++++ DATA SHOWN ++++

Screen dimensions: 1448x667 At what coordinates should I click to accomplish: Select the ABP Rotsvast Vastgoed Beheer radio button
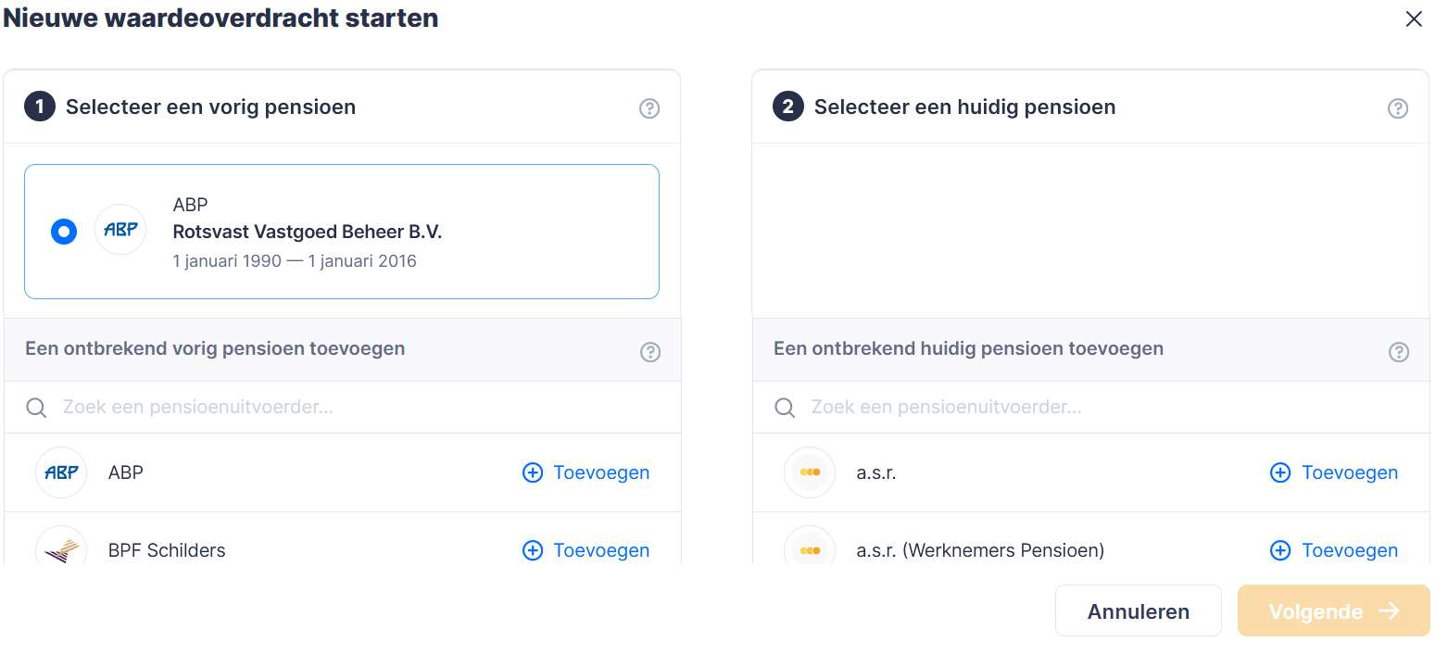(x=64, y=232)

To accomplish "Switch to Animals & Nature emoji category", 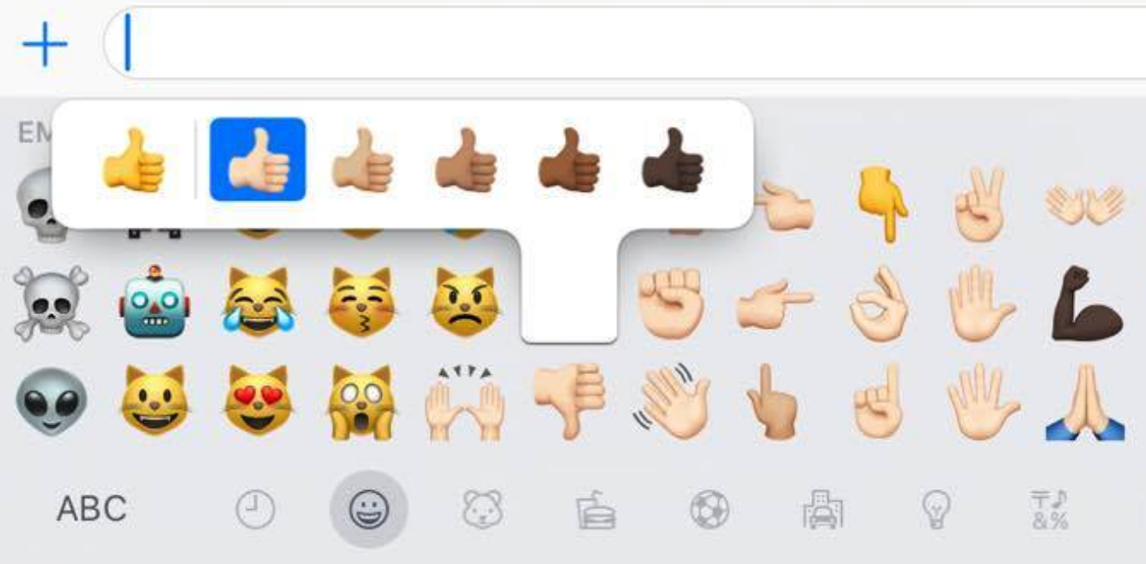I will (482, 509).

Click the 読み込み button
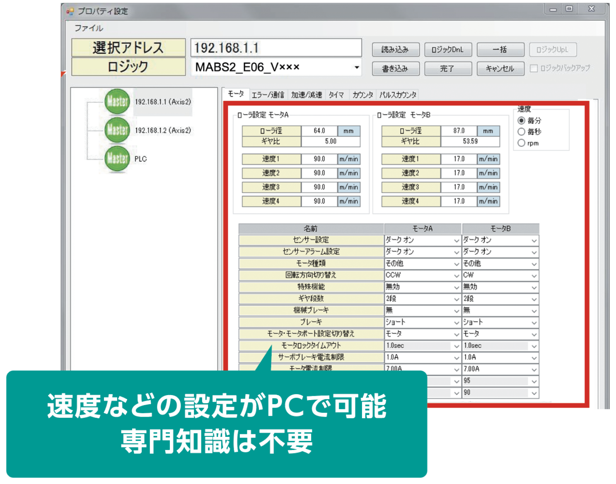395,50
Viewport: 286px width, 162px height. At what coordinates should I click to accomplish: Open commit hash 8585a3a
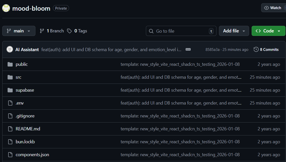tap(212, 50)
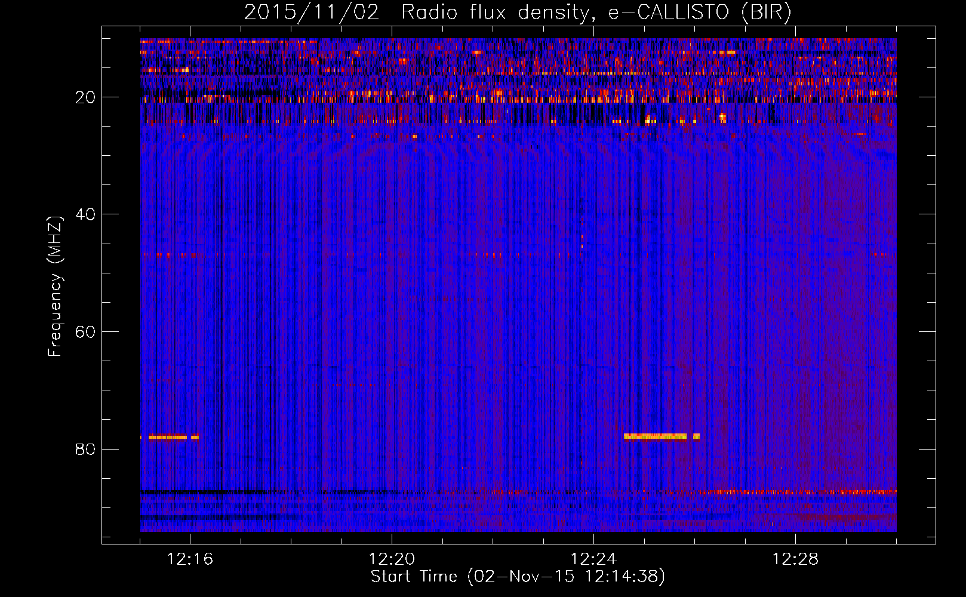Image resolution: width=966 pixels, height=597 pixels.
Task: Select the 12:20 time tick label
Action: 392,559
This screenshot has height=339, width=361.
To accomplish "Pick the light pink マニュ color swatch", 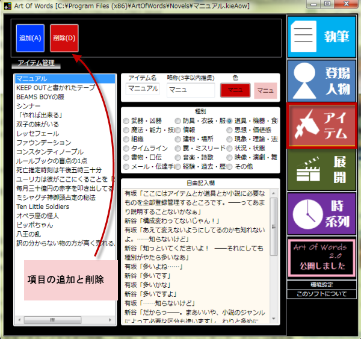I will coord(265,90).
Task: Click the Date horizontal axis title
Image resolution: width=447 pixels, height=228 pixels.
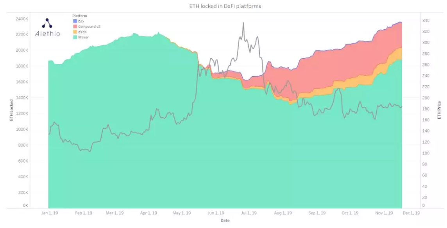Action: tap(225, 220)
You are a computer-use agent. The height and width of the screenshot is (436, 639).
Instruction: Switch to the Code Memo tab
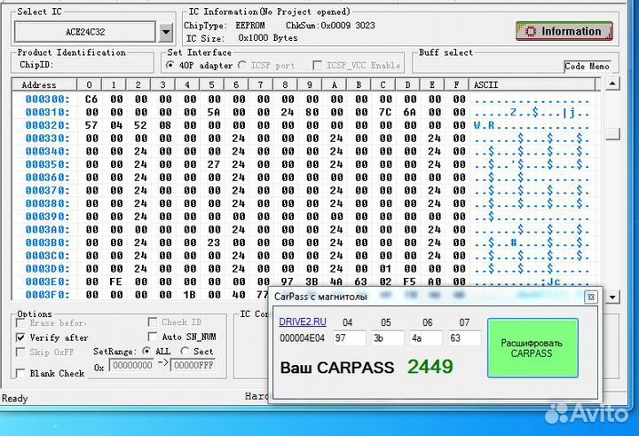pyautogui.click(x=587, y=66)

++++

**TASK BRIEF**
This exercise requires the number of lines in the entries holding the word "screenshot", written alone.

**RESPONSE TO THE EXERCISE**
2